Basic Page Structure

Introduction

The inventors of the Web wanted to make sure that their content could be read by machines and therefore focused much of their attention on the logical structure of the page. This is referred to as a "Semantic Structure". You will often hear people talking about "The Semantic Web" which is a continuation of that policy. Machines such as search robots and assistive software tools can only work properly if they have these clear, unambiguous, instructions. By following these semantic rules you are able to present your page information to the user in a logical format regardless of which platform or automated tool they use.
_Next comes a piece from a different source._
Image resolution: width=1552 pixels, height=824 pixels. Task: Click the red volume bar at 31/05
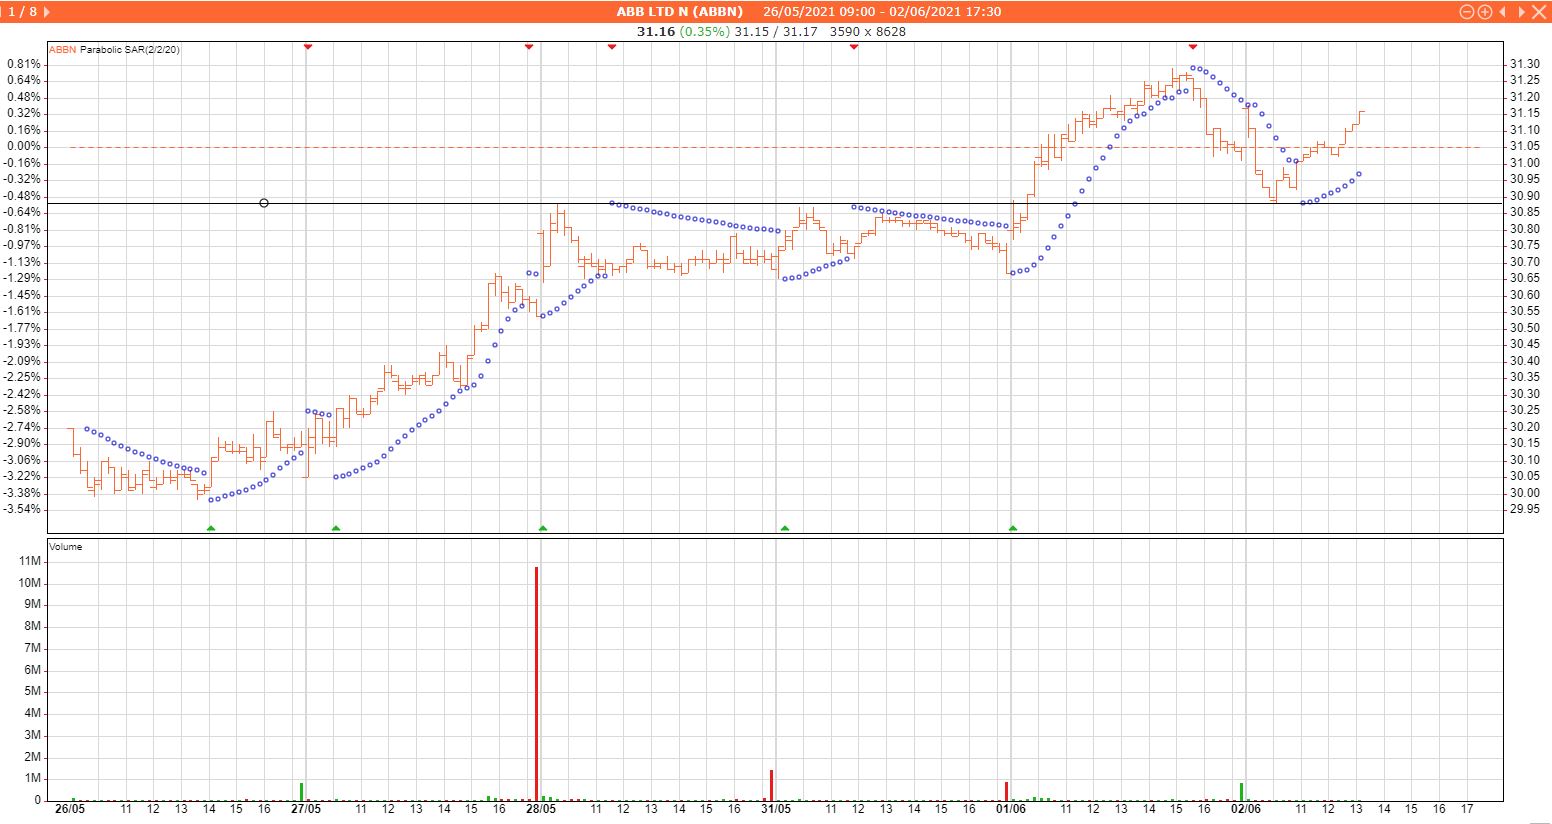(x=771, y=784)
The main structure that these tools are looking for is as follows:

DOCTYPE - Which version of HTML/XHTML is used
TITLE - The title of the document
METADATA - Key information about the document
H1 - Main Heading of the page
H2 - Sub heading
H3 - Sub-sub heading
H4 - Sub-sub-sub heading
H5 - Sub-sub-sub-sub heading
H6 - Sub-sub-sub-sub-sub heading

Most web pages will only use the top two or three heading levels. Between each of the heading levels the automated software expects to find blocks of text (paragraphs) that expand upon (explain) the heading above. Each lower level of heading will provide more detail of the relevant topic until, at the lowest level (H6), we are dealing with the minutiae of the subject.

Doctype

The declaration is the very first thing in your document, even before the opening <html> tag. This declaration tells the browser which version of HTML or XHTML is being used. It is important for the browser or assistive software to know this so that it can interpret your code correctly.  The example of a !DOCTYPE declaration given below will tell the browser that the code used complies with the strict standard of HTML 4.01, english version. The declaration also tells the browser where to look if it needs to get an updated version of the standard.

<!DOCTYPE HTML PUBLIC "-//W3C//DTD HTML 4.01 Transitional//EN" "http://www.w3.org/TR/html4/loose.dtd">

More examples of !DOCTYPE declarations can be found on the W3C web site. It is best not to use XHTML unless you are using an XML base, and understand the restrictions of XHTML, because it is less forgiving than standard HTML.

The Title Element

The Title of a page is the first thing that a search engine looks at. It is also the item that a browser publishes in its top border area and the first thing that a blind person hears when a new page opens. The TITLE is so important that it is embedded into the "head" section of the page code. Given this importance it is rather surprising that Google lists over 27 million pages that have the title "untitled document" and a further 2 million pages with the title "No Title". That's 29 million documents that search engines will not catalogue correctly!.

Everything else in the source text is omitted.